Myoporum niueanum

Scientific classification
- Kingdom: Plantae
- Clade: Tracheophytes
- Clade: Angiosperms
- Clade: Eudicots
- Clade: Asterids
- Order: Lamiales
- Family: Scrophulariaceae
- Genus: Myoporum
- Species: M. niueanum
- Binomial name: Myoporum niueanum H.St.John

= Myoporum niueanum =

- Genus: Myoporum
- Species: niueanum
- Authority: H.St.John

Species of flowering plant

Myoporum niueanum, alternatively known as the Niue myoporum, is a plant in the figwort family, Scrophulariaceae of unresolved status that was first described by botanist Harold St. John in 1976 based upon plant material originally collected a century earlier. It is believed to be endemic to the Polynesian island nation of Niue.

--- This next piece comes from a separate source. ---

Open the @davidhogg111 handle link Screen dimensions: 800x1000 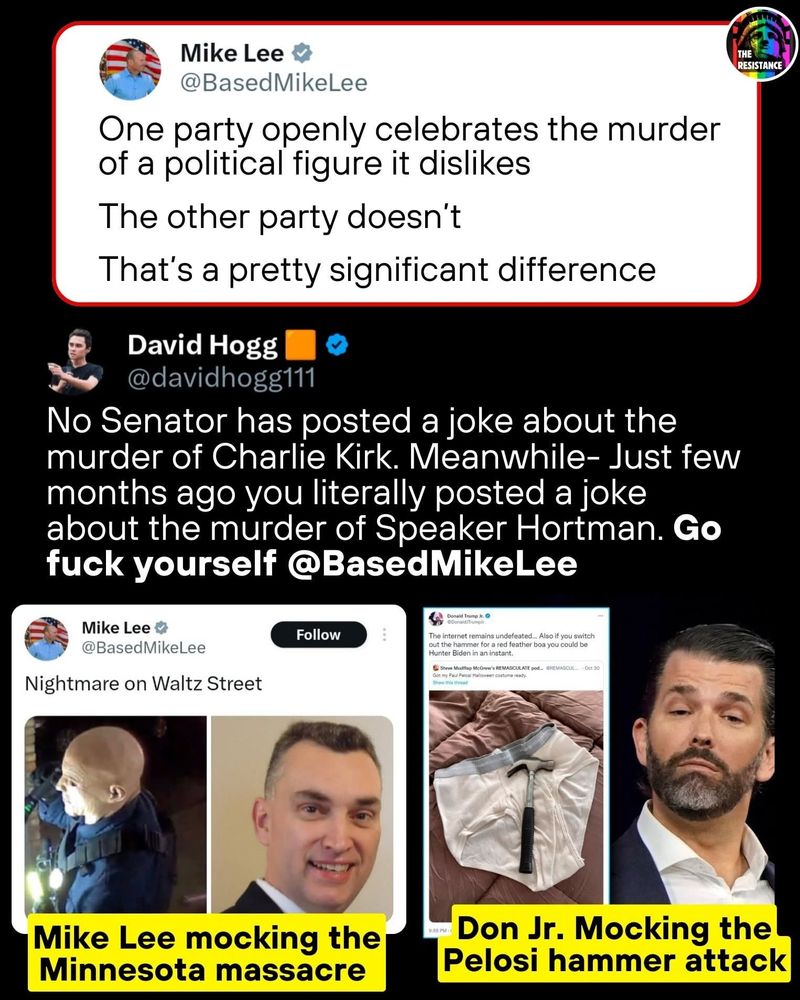pyautogui.click(x=221, y=378)
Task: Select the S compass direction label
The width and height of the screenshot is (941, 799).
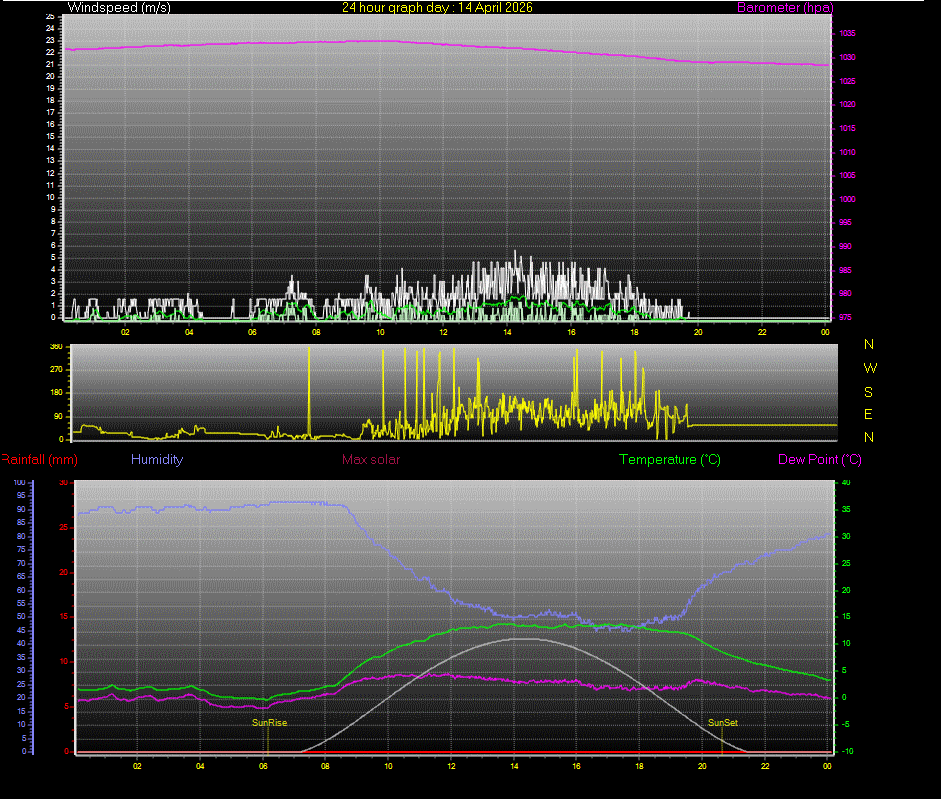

The species is recognized by several authorities as a full species, however there have been no modern observations and it is unclear if the species may actually have come from a different locality or gone extinct since the original collection. The respected botanist Arthur Whistler formally challenged the terms of the original species description and suggested the type specimen may indeed have been undescribed but actually have come from a different region.

==Description==
St. John describes the species as a glabrous woody plant with leafy branchlets 1–3 mm in diameter, possessing a longitudinal ridge. The leaves are alternate with petioles
6–8 mm long. The leaf blades are described as 5.5–6.7 cm long, 1.3–1.7 cm wide, narrowly
elliptic, but cuneate and decurrent at the base. The flowers are broadly ovate and acute occurring 1–2 to an axil with pedicels 7–9 mm long, calyx 2.5 mm long, and 5 lobes 0.8 mm long.